::: GEGEVEN TEKST
ECLI:NL:RBDHA:2024:21806

Rechtbank Den Haag

Datum uitspraak
23 december 2024
Publicatiedatum
23 december 2024
Zaaknummer
NL24.44720
Instantie
Rechtbank Den Haag
Type
Uitspraak
Procedures
  • Eerste aanleg - enkelvoudig
Vindplaatsen
  • Rechtspraak.nl
AI samenvatting door LexboostAutomatisch gegenereerd

Afwijzing asielaanvraag Tunesische eiser wegens ongeloofwaardigheid en veilig land van herkomst

In deze uitspraak van de Rechtbank Den Haag op 23 december 2024, wordt het beroep van een Tunesische eiser tegen de afwijzing van zijn asielaanvraag beoordeeld. De eiser had op 1 oktober 2014 een aanvraag ingediend voor een verblijfsvergunning asiel, die door de minister van Asiel en Migratie op 12 november 2024 als kennelijk ongegrond werd afgewezen. De rechtbank behandelt het beroep en het verzoek om een voorlopige voorziening op 12 december 2024. De rechtbank concludeert dat de minister de aanvraag terecht heeft afgewezen, omdat de identiteit van de eiser ongeloofwaardig werd geacht en Tunesië als veilig land van herkomst wordt beschouwd. De eiser, die in 2014 in Tunesië werd mishandeld en later veroordeeld tot een gevangenisstraf, heeft onvoldoende bewijs geleverd dat zijn situatie bij terugkeer naar Tunesië onveilig zou zijn. De rechtbank oordeelt dat de minister de asielaanvraag als kennelijk ongegrond mocht afwijzen, en dat de eiser Nederland onmiddellijk moet verlaten met een inreisverbod van twee jaar. De rechtbank verklaart het beroep ongegrond en wijst de proceskosten af.
::::::
::: TE VERWERKEN GEGEVENS
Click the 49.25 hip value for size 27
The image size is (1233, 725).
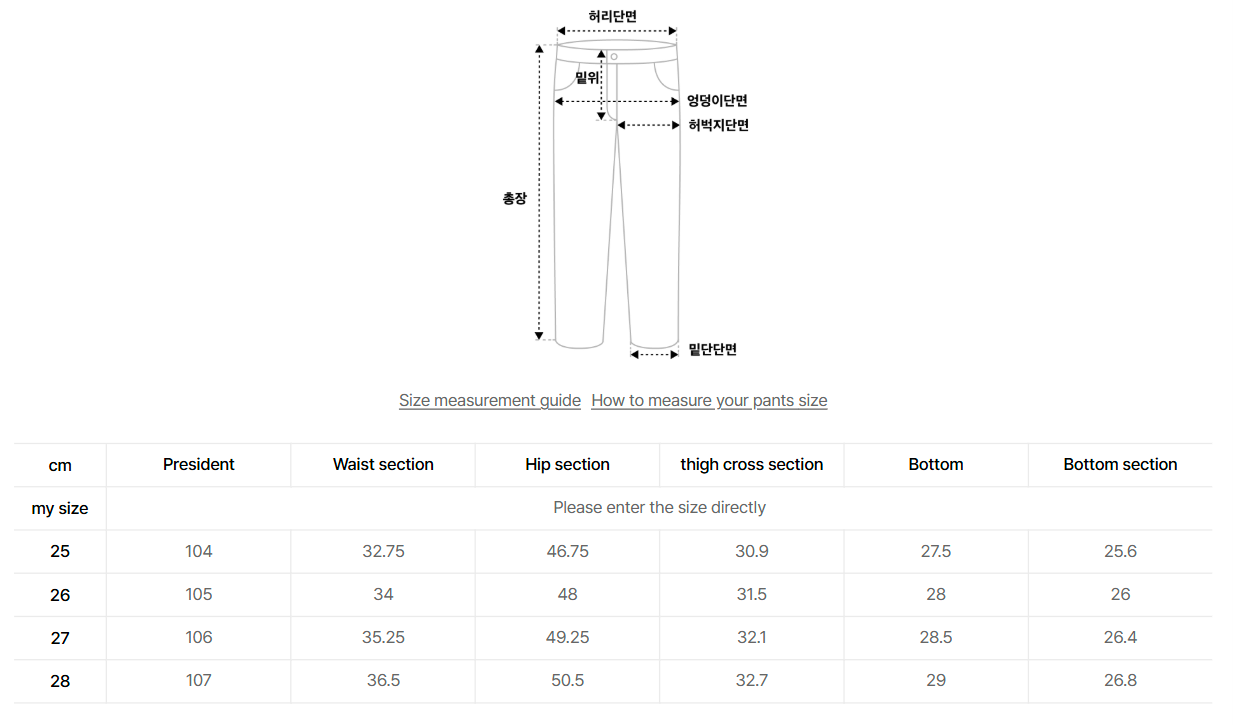pos(567,638)
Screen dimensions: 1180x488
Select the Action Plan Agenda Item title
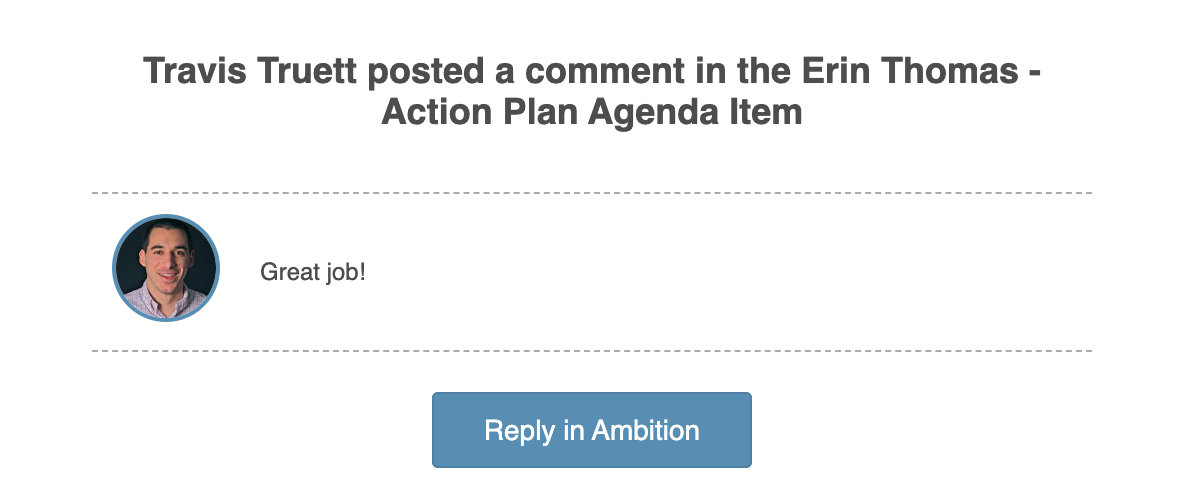(x=592, y=111)
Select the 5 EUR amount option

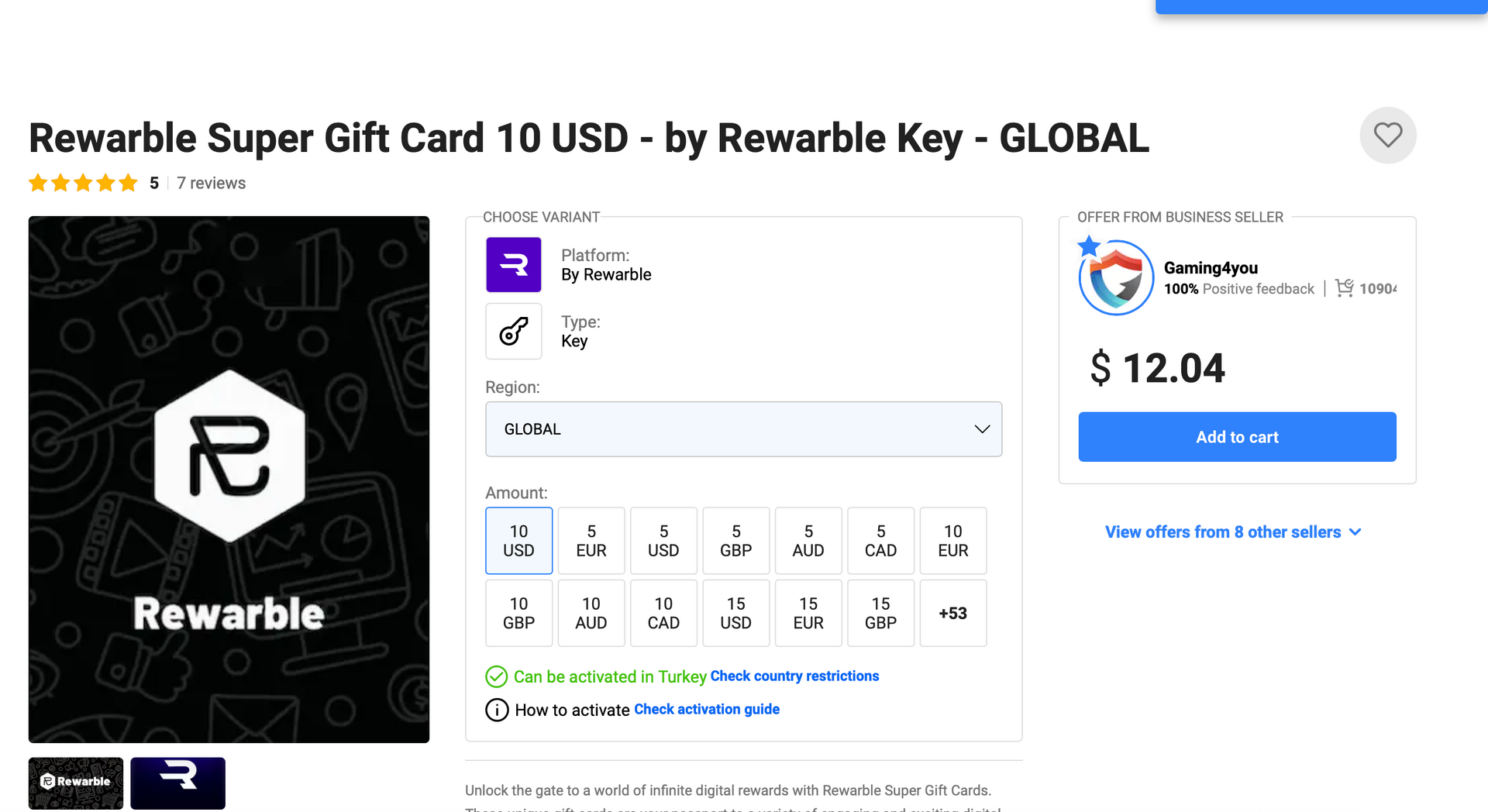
::::::
OPDRACHT 1: Neem uit de records letterlijk alles over vanaf de regel met "Screen dimensions: 1180x488" tot en met het einde. Laat de afbeeldingen daarbij weg.
OPDRACHT 2: Schrijf de tekst over de afgewezen asielaanvraag van de Tunesische eiser verder vanaf het punt waar die ophoudt.
De tekst en de records hebben niets met elkaar te maken.

RESULTAAT OPDRACHT 1:
Screen dimensions: 1180x488
Select the Action Plan Agenda Item title
(x=592, y=111)
Select the 5 EUR amount option

RESULTAAT OPDRACHT 2:
Uitspraak

RECHTBANK DEN HAAG
Zittingsplaats Groningen
Bestuursrecht
zaaknummer: NL24.44720

uitspraak van de enkelvoudige kamer in de zaak tussen

[naam] , V-nummer: [nummer] , eiser

(gemachtigde: mr. M.R. van der Pol),
en

de minister van Asiel en Migratie, de minister

(gemachtigde: mr. A.J. Rossingh).

Inleiding

1. In deze uitspraak beoordeelt de rechtbank het beroep van eiser tegen de afwijzing van zijn opvolgende asielaanvraag van 1 oktober 2014 tot het verlenen van een verblijfsvergunning asiel voor bepaalde tijd. De minister heeft met het bestreden besluit van 12 november 2024 deze aanvraag afgewezen als kennelijk ongegrond. [1] Eiser dient Nederland onmiddellijk te verlaten. De minister heeft eiser ook een inreisverbod voor de duur van twee jaar opgelegd.
1.1.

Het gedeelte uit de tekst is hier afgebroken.